_Material for this task_:
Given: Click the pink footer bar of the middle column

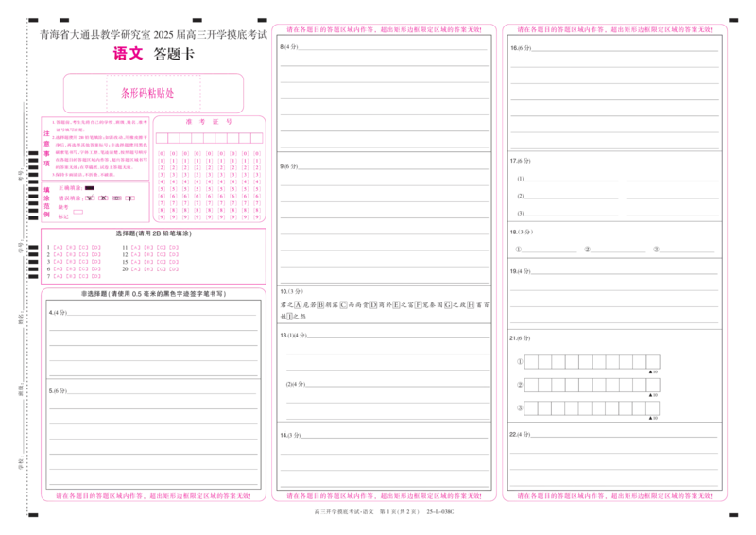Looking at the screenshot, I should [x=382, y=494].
---
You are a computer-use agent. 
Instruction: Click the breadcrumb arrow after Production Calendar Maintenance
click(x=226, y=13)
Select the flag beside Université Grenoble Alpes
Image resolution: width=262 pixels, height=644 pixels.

_What to work on_: In the listing above, start at the line with "Instruction: Click the", go on through the line with "Image resolution: width=262", and copy each of those lines exactly; leave out all the rest.

_Completed exercise_:
Instruction: Click the breadcrumb arrow after Production Calendar Maintenance
click(x=226, y=13)
Select the flag beside Université Grenoble Alpes
Image resolution: width=262 pixels, height=644 pixels.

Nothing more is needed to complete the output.